- Promotional poster
- Genre: Drama
- Written by: George K Antoney
- Directed by: George K Antoney
- Starring: Vinoth Kishan Anshita Anand Aditi Balan Gautami Tadimalla Arjun Radhakrishnan Shanthnu Bhagyaraj Sidhique KM Archana Bharath Niwas Linga Ritika Singh Roju
- Composer: Madley Blues
- Country of origin: India
- Original language: Tamil
- No. of seasons: 1
- No. of episodes: 5

Production
- Producer: Hari Prasad Uday
- Production location: India
- Cinematography: Harshvardhan Waghdhare
- Editor: George K Antoney
- Running time: 38-55 minutes
- Production company: Chutzpah Films

Original release
- Network: SonyLIV
- Release: 6 January 2023

= Story of Things =

Indian drama streaming web series

Story of Things is a 2023 Indian Tamil-language anthology streaming series consisting of five episodes directed by George K Antoney.
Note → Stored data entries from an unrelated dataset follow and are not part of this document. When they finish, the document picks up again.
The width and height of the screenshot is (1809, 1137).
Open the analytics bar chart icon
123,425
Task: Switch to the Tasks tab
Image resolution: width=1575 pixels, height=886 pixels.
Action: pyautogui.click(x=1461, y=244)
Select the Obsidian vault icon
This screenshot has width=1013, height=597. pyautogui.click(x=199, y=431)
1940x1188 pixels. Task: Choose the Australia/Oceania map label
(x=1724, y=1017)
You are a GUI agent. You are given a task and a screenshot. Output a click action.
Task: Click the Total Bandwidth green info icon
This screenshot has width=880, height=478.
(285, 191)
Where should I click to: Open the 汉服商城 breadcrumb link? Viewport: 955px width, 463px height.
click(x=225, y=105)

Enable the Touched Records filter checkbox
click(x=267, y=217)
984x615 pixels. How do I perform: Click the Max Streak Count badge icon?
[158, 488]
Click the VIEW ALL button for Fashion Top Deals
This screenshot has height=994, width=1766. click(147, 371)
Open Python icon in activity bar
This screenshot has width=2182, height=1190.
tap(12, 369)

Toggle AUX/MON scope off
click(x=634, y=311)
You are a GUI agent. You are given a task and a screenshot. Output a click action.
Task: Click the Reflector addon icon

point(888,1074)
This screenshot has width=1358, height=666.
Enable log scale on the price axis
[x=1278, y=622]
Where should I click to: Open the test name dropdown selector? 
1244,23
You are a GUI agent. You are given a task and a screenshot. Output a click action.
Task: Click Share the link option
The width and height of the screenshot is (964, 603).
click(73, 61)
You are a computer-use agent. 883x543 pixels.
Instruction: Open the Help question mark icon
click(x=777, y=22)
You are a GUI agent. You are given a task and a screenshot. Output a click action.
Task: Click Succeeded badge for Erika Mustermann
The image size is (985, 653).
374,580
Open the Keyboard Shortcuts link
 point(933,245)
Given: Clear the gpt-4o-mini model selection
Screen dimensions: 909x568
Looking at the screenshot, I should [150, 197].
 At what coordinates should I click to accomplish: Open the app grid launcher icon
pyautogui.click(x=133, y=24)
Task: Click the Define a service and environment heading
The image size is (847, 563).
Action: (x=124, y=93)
Produced by Chutzpah Films, the series stars Vinoth Kishan, Anshita Anand, Aditi Balan, Gautami Tadimalla, Arjun Radhakrishnan, Shanthnu Bhagyaraj, Sidhique KM, Archana, Bharath Niwas, Linga, Ritika Singh, Roju. The music was composed by Madley Blues. The cinematography was handled by Harshvardhan Waghdhare. The editing was done by George K Antoney. The series was released at SonyLIV on 6 January 2023.

== Episodes ==

| No. | Title | Directed by | Written by | Original release date |
|---|---|---|---|---|
| 1 | "Weighing Scale" | George K Antoney | George K Antoney | 6 January 2023 |
| 2 | "Cellular" | George K Antoney | George K Antoney | 6 January 2023 |
| 3 | "Compressor" | George K Antoney | George K Antoney | 6 January 2023 |
| 4 | "Car" | George K Antoney | George K Antoney | 6 January 2023 |
| 5 | "Mirror" | George K Antoney | George K Antoney | 6 January 2023 |

== Cast ==

| Weighing Scale | Cellular | Compressor | Car | Mirror |
|---|---|---|---|---|
| Bharath as Ram; Linga as Titus; | Aditi Balan as Vannamayil; Gautami Tadimalla as Vannamayil's Amma; Arjun Radhakrishnan as Junaid; | Ritika Singh as Shurthi; Roju as Raghu; | Shanthnu Bhagyaraj as Britto; Sidhique KM as Rathnaraj; Archana as Mary; | Vinoth Kishan; Anshita Anand; |

== Music ==
The Original Series soundtrack is composed by Madley Blues

Track listing
| No. | Title | Lyrics | Singer(s) | Length |
|---|---|---|---|---|
| 1. | "Thanimayilae" | Harish Venkat | M.S krsna | 3:12 |
| 2. | "Vaa" | Harish Venkat | Krithika Nelson | 2:29 |
| 3. | "Silver Dreams" | Harish Venkat | MC Neel Manidhan | 1:50 |
| 4. | "Kanamae" | Harish Venkat | Pradeep Kumar | 4:07 |
| 5. | "A New Day" | Harish Venkat | Akshay Yesodharan | 3:18 |
| 6. | "Konjam Nadai" | Harish Venkat | M.S Krsna | 2:25 |
| 7. | "Senja Paavam Ellam" | Harish Venkat | Harish Venkat | 3:05 |
| 8. | "Vasantha Kaala Mazhai" | Harish Venkat | Jananie S.V | 1:55 |
| 9. | "Dhinamum" | Harish Venkat | M.S Krsna | 3:17 |
| 10. | "Thanimayilae (Reprise)" | Harish Venkat | Pradeep Kumar | 3:11 |
| Total length: |  |  |  | 29:19 |

== Release ==
The series was released on SonyLIV on 6 January 2023.